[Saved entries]
....

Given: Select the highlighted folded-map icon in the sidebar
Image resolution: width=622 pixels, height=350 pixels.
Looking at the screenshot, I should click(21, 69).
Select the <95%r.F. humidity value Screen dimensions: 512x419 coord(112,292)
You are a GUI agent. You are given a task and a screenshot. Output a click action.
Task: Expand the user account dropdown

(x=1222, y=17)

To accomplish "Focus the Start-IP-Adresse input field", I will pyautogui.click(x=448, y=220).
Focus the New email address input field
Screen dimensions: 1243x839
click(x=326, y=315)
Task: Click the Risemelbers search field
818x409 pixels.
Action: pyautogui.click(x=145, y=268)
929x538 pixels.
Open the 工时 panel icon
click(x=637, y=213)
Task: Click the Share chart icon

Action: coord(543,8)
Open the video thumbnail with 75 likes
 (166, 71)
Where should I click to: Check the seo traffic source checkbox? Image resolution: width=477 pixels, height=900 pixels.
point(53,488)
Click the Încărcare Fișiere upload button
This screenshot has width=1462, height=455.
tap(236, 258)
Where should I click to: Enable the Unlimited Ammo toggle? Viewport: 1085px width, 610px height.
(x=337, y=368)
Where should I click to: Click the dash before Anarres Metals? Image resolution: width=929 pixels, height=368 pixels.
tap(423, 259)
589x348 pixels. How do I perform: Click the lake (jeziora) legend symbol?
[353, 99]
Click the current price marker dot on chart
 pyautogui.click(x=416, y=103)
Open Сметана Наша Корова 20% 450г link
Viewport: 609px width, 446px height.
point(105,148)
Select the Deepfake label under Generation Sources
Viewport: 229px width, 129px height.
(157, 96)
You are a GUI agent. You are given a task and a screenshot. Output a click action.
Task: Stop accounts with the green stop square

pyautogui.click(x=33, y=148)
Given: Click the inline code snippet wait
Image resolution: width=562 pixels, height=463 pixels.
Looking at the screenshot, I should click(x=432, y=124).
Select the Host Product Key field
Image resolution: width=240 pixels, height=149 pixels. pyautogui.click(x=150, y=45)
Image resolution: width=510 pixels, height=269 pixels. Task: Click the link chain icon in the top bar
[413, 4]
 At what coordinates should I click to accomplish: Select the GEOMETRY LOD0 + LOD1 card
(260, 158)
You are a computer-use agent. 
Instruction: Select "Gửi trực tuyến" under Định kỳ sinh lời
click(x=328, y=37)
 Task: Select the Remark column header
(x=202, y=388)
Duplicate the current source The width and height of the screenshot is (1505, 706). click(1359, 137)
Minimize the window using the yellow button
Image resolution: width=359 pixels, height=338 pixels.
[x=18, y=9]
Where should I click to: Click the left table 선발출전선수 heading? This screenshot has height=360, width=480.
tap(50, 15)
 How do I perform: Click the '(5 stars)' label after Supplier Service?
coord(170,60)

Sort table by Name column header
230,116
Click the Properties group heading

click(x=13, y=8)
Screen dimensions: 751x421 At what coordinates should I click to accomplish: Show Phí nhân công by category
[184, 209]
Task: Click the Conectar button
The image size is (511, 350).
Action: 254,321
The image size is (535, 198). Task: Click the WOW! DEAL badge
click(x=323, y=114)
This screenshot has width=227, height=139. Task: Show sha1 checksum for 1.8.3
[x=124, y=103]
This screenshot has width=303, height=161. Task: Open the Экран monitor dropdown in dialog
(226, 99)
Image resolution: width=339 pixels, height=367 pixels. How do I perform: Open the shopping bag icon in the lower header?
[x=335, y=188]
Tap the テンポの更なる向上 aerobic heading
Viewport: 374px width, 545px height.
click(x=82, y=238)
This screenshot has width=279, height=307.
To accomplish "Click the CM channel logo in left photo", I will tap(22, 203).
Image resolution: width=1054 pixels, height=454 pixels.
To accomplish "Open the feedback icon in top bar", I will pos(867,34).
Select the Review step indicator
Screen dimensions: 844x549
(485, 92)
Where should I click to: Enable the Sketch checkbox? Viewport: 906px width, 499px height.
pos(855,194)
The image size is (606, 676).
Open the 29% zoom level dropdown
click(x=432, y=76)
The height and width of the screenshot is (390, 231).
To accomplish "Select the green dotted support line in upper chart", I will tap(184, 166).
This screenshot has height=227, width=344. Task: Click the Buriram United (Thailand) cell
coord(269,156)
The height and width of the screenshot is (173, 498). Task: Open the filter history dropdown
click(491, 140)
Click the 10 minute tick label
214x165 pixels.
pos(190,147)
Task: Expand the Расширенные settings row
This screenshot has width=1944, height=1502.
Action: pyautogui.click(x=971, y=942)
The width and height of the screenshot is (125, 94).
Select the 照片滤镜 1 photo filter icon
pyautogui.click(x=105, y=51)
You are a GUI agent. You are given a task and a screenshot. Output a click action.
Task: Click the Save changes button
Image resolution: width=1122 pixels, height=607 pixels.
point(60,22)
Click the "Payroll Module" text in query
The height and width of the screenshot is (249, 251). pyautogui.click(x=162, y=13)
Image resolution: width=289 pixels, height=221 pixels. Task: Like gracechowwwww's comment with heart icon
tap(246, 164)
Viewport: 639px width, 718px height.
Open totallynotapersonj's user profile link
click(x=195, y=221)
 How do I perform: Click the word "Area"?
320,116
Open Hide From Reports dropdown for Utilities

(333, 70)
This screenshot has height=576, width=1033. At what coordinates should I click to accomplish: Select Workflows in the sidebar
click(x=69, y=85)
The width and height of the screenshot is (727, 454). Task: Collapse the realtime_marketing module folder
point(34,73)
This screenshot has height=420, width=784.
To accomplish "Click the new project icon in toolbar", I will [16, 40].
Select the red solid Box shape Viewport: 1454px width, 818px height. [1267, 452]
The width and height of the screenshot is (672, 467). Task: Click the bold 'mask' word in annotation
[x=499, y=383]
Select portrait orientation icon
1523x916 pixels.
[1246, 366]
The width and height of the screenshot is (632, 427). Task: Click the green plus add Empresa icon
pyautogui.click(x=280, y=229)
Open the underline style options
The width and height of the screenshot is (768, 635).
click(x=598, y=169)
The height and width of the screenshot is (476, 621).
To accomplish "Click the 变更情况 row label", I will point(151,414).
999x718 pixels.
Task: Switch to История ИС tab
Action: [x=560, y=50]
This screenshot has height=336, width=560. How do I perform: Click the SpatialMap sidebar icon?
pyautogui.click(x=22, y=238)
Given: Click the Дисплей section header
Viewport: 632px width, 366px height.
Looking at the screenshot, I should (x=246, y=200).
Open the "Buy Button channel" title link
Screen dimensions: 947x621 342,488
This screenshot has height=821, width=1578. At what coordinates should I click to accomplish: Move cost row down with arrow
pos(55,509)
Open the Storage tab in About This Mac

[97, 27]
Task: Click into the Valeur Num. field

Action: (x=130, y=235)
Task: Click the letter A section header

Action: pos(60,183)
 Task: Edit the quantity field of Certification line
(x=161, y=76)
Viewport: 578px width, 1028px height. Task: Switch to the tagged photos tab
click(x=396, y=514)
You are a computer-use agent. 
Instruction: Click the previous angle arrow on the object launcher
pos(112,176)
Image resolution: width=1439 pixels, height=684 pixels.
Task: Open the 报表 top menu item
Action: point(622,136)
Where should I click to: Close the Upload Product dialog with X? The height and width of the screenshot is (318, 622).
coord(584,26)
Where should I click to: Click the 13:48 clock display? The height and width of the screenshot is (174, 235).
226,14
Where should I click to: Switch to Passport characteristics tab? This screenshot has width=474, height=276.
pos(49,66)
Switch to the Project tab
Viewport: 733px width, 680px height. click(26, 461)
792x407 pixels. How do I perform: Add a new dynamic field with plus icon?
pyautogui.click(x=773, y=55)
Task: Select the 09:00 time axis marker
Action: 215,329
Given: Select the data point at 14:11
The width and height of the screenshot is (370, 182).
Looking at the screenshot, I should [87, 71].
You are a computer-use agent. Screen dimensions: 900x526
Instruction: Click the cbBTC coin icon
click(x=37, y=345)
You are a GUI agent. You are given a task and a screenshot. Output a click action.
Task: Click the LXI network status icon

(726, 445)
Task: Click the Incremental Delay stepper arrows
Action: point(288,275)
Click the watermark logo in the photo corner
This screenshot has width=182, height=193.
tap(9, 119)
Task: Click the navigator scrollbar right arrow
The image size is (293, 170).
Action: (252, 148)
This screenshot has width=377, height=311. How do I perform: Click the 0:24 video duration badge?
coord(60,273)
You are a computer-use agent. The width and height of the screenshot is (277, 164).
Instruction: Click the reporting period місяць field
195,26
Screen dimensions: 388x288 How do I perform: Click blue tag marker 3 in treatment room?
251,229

....

PROBLEM TO WORK ON:
Which lines of the records above contain the word "Focus"? Report each one.

TASK RESULT:
To accomplish "Focus the Start-IP-Adresse input field", I will pyautogui.click(x=448, y=220).
Focus the New email address input field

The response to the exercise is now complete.